The American dream of suburbia is running out of road —at least according to Benjamin Ross, a Maryland-based author and transit activist. He will tackle this issue and more when he comes to town to speak on May 4, exactly two days after his latest book, Dead End: Suburban Sprawl and the Rebirth of American Urbanism, hits the shelves.
“The suburban value system that people used to assume was a superior way of living has reached a dead end,” says Ross. “It’s no longer a status symbol to have a lawn and a car.”
Ross says he will discuss his new book and how it deals with the situation created by the post-WWII trend of middle class families moving away from urban areas and into the chaotic ring of the suburbs.

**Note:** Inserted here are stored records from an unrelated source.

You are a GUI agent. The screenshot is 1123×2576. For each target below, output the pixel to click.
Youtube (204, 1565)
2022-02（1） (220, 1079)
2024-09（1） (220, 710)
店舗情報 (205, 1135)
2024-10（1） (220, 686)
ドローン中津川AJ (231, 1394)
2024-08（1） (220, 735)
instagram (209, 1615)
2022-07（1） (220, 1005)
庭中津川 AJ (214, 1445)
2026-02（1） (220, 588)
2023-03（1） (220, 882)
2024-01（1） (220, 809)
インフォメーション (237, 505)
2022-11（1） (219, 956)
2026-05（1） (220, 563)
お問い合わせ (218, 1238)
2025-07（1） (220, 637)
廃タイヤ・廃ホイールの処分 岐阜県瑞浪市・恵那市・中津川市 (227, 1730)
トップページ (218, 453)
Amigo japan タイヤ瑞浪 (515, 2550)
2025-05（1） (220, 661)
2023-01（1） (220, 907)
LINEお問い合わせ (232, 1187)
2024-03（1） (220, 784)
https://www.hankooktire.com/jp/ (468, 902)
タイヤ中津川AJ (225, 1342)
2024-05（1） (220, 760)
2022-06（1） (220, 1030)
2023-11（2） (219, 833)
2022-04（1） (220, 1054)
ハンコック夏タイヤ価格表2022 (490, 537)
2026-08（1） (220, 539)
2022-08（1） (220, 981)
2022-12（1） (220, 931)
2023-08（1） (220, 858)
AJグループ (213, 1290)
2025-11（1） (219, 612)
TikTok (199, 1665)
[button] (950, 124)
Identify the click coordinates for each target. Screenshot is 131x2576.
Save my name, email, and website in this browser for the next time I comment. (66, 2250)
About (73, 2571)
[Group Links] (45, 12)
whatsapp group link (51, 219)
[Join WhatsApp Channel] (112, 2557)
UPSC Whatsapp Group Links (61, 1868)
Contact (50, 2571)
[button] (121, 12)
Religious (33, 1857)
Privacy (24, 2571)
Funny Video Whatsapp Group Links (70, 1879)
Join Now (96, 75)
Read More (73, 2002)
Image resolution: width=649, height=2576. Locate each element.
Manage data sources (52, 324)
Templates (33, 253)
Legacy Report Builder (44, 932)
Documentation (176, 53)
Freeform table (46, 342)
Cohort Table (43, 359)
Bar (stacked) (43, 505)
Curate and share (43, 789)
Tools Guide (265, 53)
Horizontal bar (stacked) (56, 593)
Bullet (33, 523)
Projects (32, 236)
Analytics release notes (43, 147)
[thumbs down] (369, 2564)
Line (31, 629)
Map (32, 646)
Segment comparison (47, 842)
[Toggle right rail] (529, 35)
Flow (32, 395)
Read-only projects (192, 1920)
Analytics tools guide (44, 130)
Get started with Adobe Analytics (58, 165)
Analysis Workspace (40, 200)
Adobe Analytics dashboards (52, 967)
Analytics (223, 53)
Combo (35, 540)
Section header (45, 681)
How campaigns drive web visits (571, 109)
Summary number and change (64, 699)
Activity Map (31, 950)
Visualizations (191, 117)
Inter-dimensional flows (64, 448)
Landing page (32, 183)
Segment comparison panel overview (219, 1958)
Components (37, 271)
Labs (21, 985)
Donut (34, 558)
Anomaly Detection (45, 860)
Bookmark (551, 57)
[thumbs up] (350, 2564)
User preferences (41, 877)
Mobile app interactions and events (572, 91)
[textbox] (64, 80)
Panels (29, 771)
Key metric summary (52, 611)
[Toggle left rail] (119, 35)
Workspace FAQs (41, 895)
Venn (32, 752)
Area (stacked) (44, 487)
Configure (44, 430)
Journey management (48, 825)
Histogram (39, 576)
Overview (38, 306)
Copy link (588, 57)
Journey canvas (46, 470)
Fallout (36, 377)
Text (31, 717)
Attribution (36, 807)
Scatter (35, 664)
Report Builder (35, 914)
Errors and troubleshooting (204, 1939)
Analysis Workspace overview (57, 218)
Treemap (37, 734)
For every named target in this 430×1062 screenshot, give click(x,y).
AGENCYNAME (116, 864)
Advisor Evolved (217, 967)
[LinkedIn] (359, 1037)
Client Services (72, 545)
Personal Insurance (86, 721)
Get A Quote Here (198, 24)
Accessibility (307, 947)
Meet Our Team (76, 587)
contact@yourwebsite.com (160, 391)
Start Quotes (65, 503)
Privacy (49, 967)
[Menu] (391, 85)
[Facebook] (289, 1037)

He will touch on how this trend, through bad planning and shoddy architecture, has led to modern realities like strip malls and traffic nightmares.
This phenomenon of sprawl and urban movement is evident all across the nation, including in Eugene, where there are transit disputes over the EMX, gentrification fears in the Whiteaker and new high rise apartment buildings springing up like weeds near the UO campus.
Ross will also provide an analysis of contemporary planning and suggestions for how to effect change in the modern age because suburbanization “affects the way we live; people get stuck in a rut and have to get in a car for everything that they do. There’s nothing but parking garages and malls,” he says. “There’s a lot of interest out there on how do we fix our cities.”
Ross’ free talk will take place 4 pm Sunday, May 4, at Cozmic, 199 W. 8th Ave.